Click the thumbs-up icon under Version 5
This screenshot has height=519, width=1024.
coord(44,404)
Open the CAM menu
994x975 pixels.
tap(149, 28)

== == ==

**Exercise aim**
Give back the whole of the data above, exactly as written.

**Task response**
Click the thumbs-up icon under Version 5
This screenshot has height=519, width=1024.
coord(44,404)
Open the CAM menu
994x975 pixels.
tap(149, 28)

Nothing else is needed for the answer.